Raw data:
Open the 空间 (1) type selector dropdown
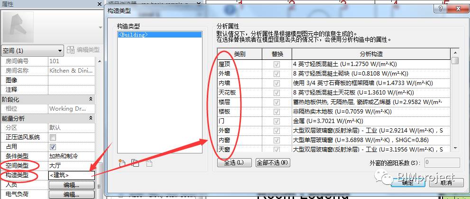Viewport: 470px width, 199px height. coord(33,51)
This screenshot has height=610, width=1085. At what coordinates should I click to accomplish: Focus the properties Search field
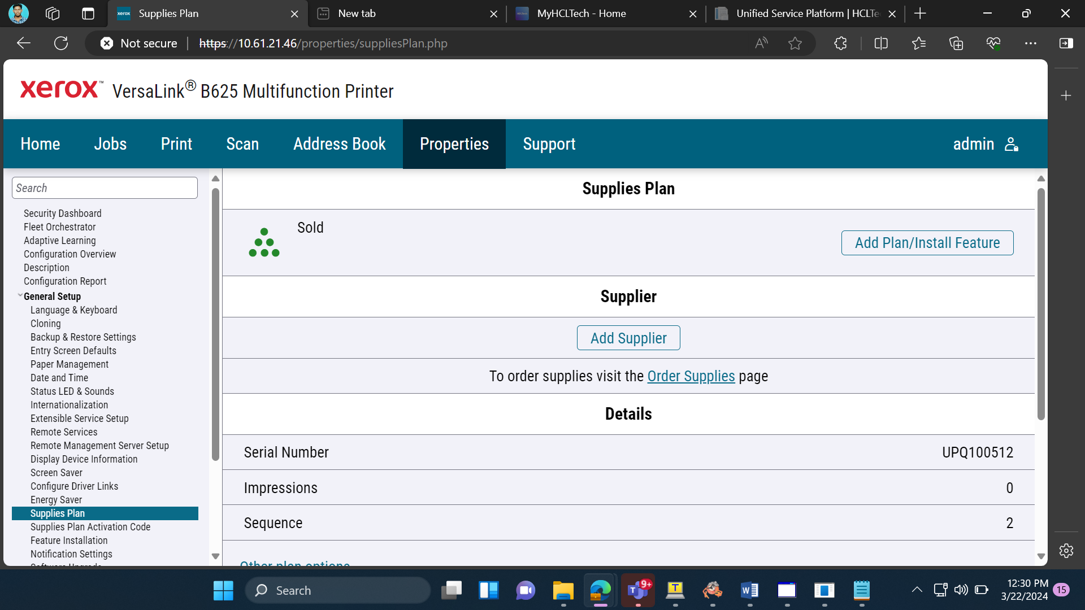[x=105, y=188]
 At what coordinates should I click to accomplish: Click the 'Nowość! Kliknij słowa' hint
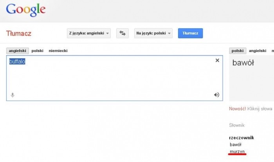[x=251, y=109]
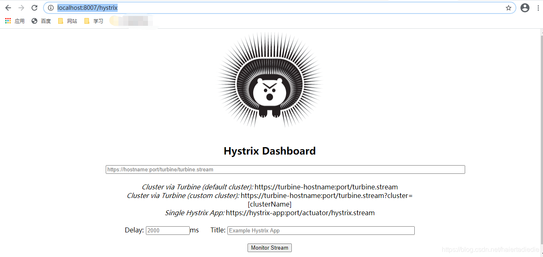
Task: Click the Delay input showing 2000 ms
Action: click(167, 230)
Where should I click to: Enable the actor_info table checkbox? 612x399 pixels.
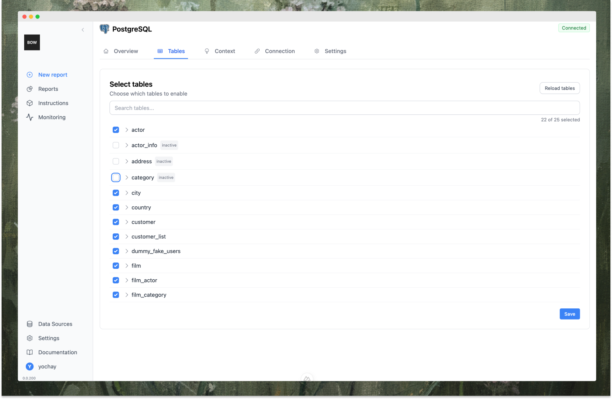[x=116, y=145]
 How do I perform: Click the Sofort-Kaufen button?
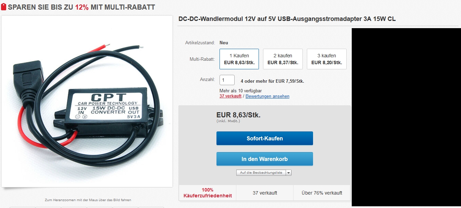[265, 138]
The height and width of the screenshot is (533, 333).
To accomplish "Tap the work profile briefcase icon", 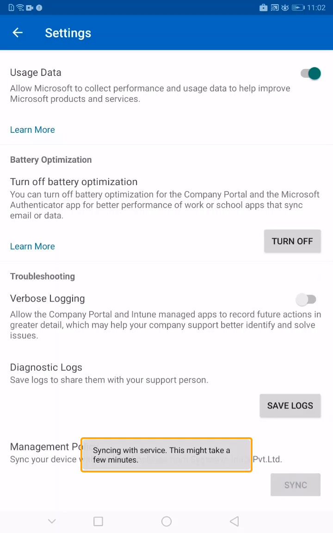I will click(x=264, y=7).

Exercise details: Please show each line above that contains the word "screenshot".

Response:
This screenshot has height=610, width=1085. At what coordinates should I click to accomplish: Focus the properties Search field
The height and width of the screenshot is (533, 333).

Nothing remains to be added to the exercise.